While the parallels may seem contrived at times, they are nonetheless captivating, in no small part due to the terrific company of actors. Beethoven (James Andreassi) and Diabelli (Will McGarrahan) are perfectly amusing foils for one another, and Anton Schindler (Victor L. Shopov) makes a very credible (as it actually says on his calling card) “friend of Beethoven”. Mention should also be made of the pianist Catherine Stornetta who capably provides examples of the actual variations. Keeping these various themes in harmony is Director Spiro Veloudos, (Lyric’s Producing Artistic Director), who is aided by intriguing technical contributions, especially Scenic Design by Cristina Todesco, Costume Design by Charles Schoonmaker, Lighting Design by Karen Perlow, and Sound Design by Brendan F. Doyle, as well as Projection Design by Shawn Boyle. Each helps to support the central idea that creation, be it musical or theatrical, is about transfiguration, change that makes what might at first seem banal eventually appear better.

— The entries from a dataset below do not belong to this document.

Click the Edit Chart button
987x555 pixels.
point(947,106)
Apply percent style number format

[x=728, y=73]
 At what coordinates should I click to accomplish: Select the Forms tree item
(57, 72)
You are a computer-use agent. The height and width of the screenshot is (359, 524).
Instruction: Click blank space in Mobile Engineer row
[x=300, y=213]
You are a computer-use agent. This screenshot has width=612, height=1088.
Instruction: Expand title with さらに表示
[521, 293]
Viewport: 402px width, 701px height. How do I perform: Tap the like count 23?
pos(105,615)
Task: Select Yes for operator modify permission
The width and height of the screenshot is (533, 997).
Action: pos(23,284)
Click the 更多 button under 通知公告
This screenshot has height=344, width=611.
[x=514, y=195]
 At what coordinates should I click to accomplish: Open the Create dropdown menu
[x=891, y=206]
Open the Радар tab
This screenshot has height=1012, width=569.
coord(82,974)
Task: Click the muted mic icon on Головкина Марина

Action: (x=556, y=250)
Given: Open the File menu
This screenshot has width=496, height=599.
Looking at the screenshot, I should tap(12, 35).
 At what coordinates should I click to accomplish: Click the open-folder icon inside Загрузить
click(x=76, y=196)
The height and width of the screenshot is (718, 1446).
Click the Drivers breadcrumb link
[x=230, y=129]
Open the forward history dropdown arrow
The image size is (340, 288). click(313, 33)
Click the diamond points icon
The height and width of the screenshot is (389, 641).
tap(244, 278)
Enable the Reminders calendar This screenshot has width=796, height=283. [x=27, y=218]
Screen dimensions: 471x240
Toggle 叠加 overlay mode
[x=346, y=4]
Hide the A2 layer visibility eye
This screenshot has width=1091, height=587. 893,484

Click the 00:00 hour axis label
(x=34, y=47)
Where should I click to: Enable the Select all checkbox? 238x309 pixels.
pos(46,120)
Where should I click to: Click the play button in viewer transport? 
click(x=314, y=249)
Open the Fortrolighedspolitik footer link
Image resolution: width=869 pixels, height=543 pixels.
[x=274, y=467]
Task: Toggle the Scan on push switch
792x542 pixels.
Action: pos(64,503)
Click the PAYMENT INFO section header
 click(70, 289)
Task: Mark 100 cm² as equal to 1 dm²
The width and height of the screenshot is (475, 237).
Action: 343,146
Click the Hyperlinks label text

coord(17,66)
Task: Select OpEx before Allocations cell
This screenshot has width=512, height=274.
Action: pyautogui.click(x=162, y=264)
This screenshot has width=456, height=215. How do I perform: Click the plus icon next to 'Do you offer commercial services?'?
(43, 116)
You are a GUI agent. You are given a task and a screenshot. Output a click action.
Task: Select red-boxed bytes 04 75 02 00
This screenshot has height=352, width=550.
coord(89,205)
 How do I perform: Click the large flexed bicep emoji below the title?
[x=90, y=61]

At the coda of the first act, the entire cast enacts a sort of theatrical equivalent of an operatic septet; for the second act coda, it’s a minuet. The basic theme by Diabelli emerges not as a mere trifle but a typical beer hall waltz, which we hear Beethoven use to reclaim all that is fleeting with new eyes. Both Brandt and Beethoven needed time to finish their work, as well as to find meaningful and fulfilling endings. One clue is given earlier in the play when Brandt quotes her daughter at an obviously precocious seven years of age: “When you listen to music, Mom, you look like you’re talking to God”. Brandt at one point claims she is not religious. But there are many forms of faith. “33 Variations” renews one’s faith in theater.